More key findings from the survey of 266 facilities:

  • Fifty-five percent say one reason they outsource is vendor expertise, 23 percent cite costs savings, 21 percent the addition of a service line and 18 percent revenue enhancement.
  • Dialysis services, sleep disorder services and diagnostic imaging are the most outsourced patient services.
  • The most common outsourcing arrangement (42 percent) is an agreement with an outside vendor in which the profits are retained by the healthcare facility or system.
  • Fifty-six percent of respondents say that between 1 and 9 percent of total revenue is generated by outsourced services.

"Finding a quality service provider for the right price" is one of the biggest hurdles faced by healthcare facilities, the survey says, so "organizations must continually reevaluate outsourced services to determine wither such arrangements still make financial sense and meet patients' needs."

- Stephanie Wasek

In the Know

  • N.J. Governor Vetoes Repeal of Plastic Surgery Tax. New Jersey Gov. Jon S. Corzine vetoed a bill last month that would have repealed the state's 6 percent tax on most elective cosmetic surgeries, one month after the Legislature unanimously passed it. New Jersey residents are reportedly bypassing the tax by going to neighboring states for surgery.
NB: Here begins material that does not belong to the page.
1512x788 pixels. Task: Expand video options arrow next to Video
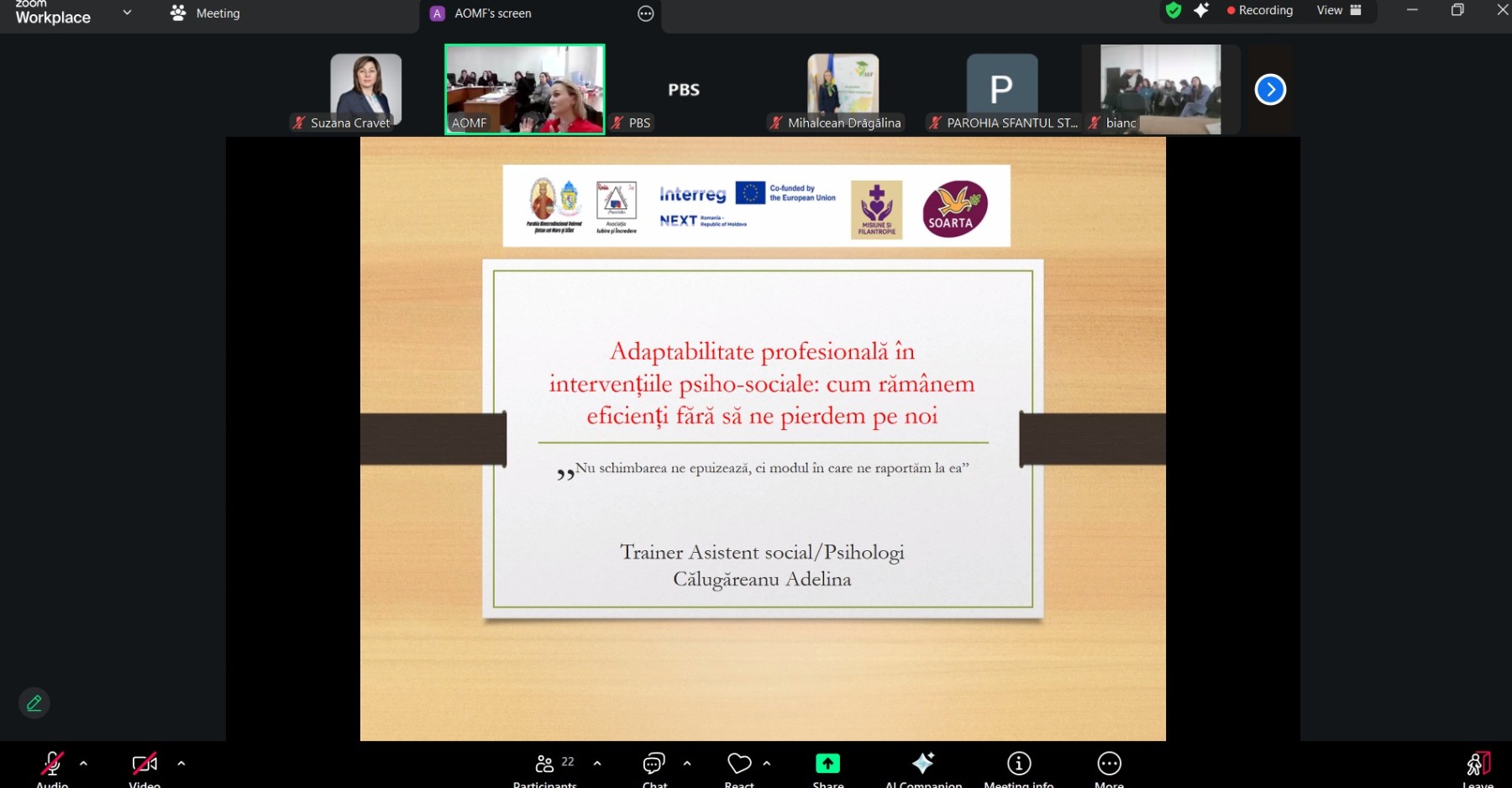click(181, 764)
When the tax was added in 2004, it was estimated it would bring the state $26 million a year, but it actually nets about $11 million. In a veto statement, Gov. Corzine says he couldn"t get rid of a reliable source of funding that provides charity care to the uninsured, especially when facing a $2 billion budget gap. "The revenues generated by the cosmetic medical procedure tax, while somewhat less than the original revenue forecast in 2004, are nevertheless recurring and dependable," writes Gov. Corzine.
  • Inhalation Agent Linked to Alzheimer"s? The anesthetic isoflurane results in cell death and is a risk factor for Alzheimer"s disease, say scientists in the Genetics and Aging Research Unit of the Massachusetts General Institute for Neurodegenerative Disease in Charlestown, Mass. In a study published in the January issue of the Journal of Gerontology: Medical Sciences, researchers linked isoflurane to the destruction of neuronal cells and the enhancement of amyloid-beta oligomerization, the characteristic mechanism of Alzheimer"s disease. These results, say the study"s authors, provide a potential pathogenic link between delirium and dementia.
  • Tweaks Likely for Georgia's CON Program. Georgia"s 27-year-old certificate of need statute needs overhauling, according to a 267-page report prepared by a commission of state legislators, doctors and hospital administrators. This is welcome news for physicians groups who are lobbying to relax the CON law, rated the fifth most restrictive in the nation by the American Health Planning Association, and an ominous sign for Georgia"s 152 hospitals and hospital associations that want to preserve it.

    Although the commission stopped short of repealing the CON rules - the worst-case scenario for the state"s hospital lobbyists - it did unanimously approve recommendations to streamline the CON process and to maintain existing CON regulation of freestanding multi-specialty ASCs.

  • Two-minute Pre-op Chat Can Block Surgical Errors. You"ve heard of the surgical timeout. Now comes the two-minute briefing, a meeting during which all members of the OR team state their name and role, while the lead surgeon identifies and verifies the critical components of the operation. A study of Johns Hopkins Hospital"s surgeons, anesthesiologists and nurses suggests that hospital policies requiring a brief pre-op team meeting to make sure surgery is performed on the right patient and the right part of the body could decrease errors. Without such a policy, it's not uncommon for surgeons to walk into the OR and start working without a conversation of any kind and without even knowing the names of the nurses and other staff who were assisting them, note researchers.